E poiché i referendum riguardano la Giustizia dobbiamo ricordare anche che il Capo dello Stati presiede il Consiglio Superiore della Magistratura, che provvede alla assegnazione dei magistrati alle funzioni direttive. Il “Caso Palamara” ha rivelato influenze politiche, accordi tra partiti e correnti nel conferimento delle funzioni. Ogni giorno molte di queste decisioni vengono impugnate dinanzi al Giudice Amministrativo e sovente annullate. C’è qualcosa che non va. Situazioni alle quali non si pone rimedio.

Il cittadino percepisce una progressiva perdita di efficienza dello Stato. Perché accanto alla Giustizia che denuncia tempi lunghi nei processi civili e penali, assolutamente incompatibili con le esigenze di tutela dei diritti, c’è una Pubblica Amministrazione che non sa rispondere alla richiesta di servizi proveniente dalla comunità nazionale ai vari livelli. La sicurezza, funzione fondamentale dello Stato, è carente, le infrastrutture civili sono inadeguate ad un Paese che mira allo sviluppo economico e sociale. Il sistema viario denuncia insufficiente manutenzione, la rete ferroviaria trascura regioni del Paese che hanno bisogno dei trasporti per le merci e le persone, anche per favorire il turismo. La realizzazione di opere pubbliche ovunque è costosa. I tempi sono assurdi. Le strade di grande comunicazione sono disseminate di cantieri per mesi se non per anni.
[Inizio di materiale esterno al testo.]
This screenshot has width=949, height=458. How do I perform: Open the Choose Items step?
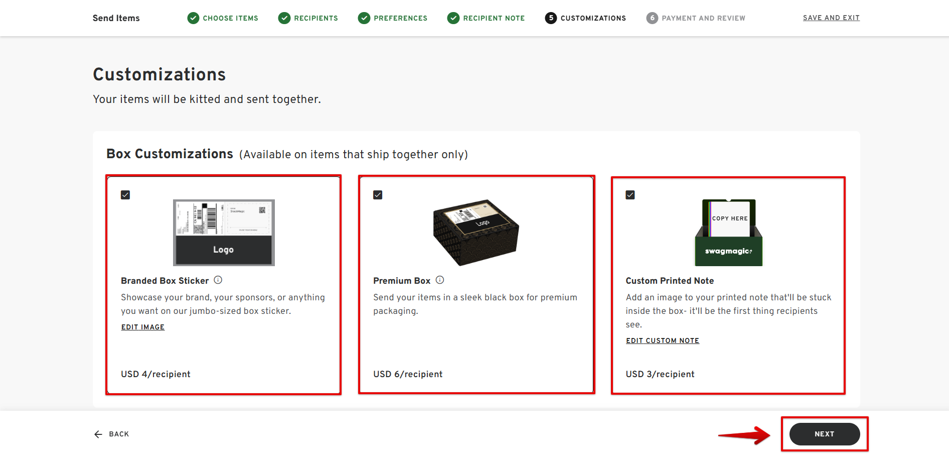coord(230,18)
Il cittadino ha dato dimostrazione di voler cambiare. Lo ha fatto nel 1992 e seguenti, plaudendo alle azioni giudiziarie che hanno decapitato i partiti della Prima Repubblica e lo ha ribadito più di recente attribuendo rilevanti consensi al Movimento 5 Stelle che prometteva il cambiamento.

Oggi molti rimpiangono la Prima Repubblica, che comunque vantava una classe dirigente di buon livello e delusi dal M5S si rifugiano nell’astensione massiccia. Un errore grave. Una risposta comprensibile, quasi disperata.
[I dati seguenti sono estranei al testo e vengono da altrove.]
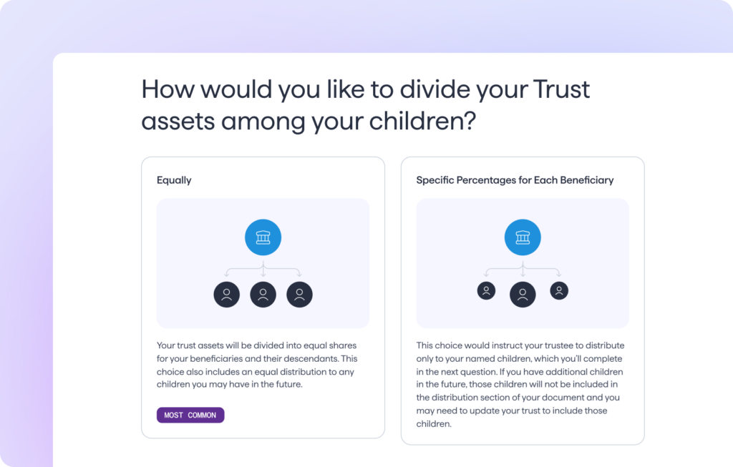Click the large center beneficiary icon under Specific Percentages

(523, 294)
Alla vigilia del giorno che ricorda la vittoria contestata nel referendum Monarchia-Repubblica Antonio Polito, brillante editorialista del Corriere della Sera (Il 2 giugno e la doppia lezione), ha esaltato l’equilibrio degli italiani che, divisi sulla scelta istituzionale, hanno saputo poi ritrovare l’unità grazie all’equilibrio di alcune personalità della Democrazia Cristiana. E alla scelta di inviare al Quirinale, con funzione di Capo dello Stato, due personalità di dichiarata fede monarchica, Enrico De Nicola, Capo provvisorio dello Stato, e Luigi Einaudi, il primo Presidente. Che si comportarono come ritenevano si dovesse comportare un Re, ponendosi come arbitri indipendenti tra i partiti. Non sarebbe stato più così, perché al Quirinale sono salite personalità politicamente qualificate da una lunga militanza politica, uomini votati da una maggioranza alla quale hanno dovuto in qualche modo riferirsi nella loro azione quotidiana, nella prospettiva di spianare la strada ad un successore dello stesso orientamento.
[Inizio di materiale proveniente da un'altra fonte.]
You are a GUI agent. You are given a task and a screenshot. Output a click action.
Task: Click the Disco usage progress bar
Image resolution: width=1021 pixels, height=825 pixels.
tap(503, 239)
Questo distingue i Presidenti dai Re, come si sente dire a proposito della Regina Elisabetta II nei commenti che accompagnano i festeggiamenti per i suoi 70 anni di regno. Ha rappresentato la comunità dei cittadini al di là dei partiti, non intervenendo nel dibattito politico che si dispiega liberamente senza mettere a repentaglio la forma dello stato. Che, infatti, resta una monarchia parlamentare, con un governo sorretto da una maggioranza costituita da parlamentari che, eletti in collegi uninominali, hanno la forza che deriva dal rapporto diretto con l’elettorato. Corona, Governo, Parlamento come pilastri dello stato liberale, secondo il pensiero del Barone di Montesquieu il quale proprio dal sistema costituzionale inglese aveva tratto elementi per formulare ne L’esprit des Lois la sua teoria della separazione dei poteri, base della democrazia.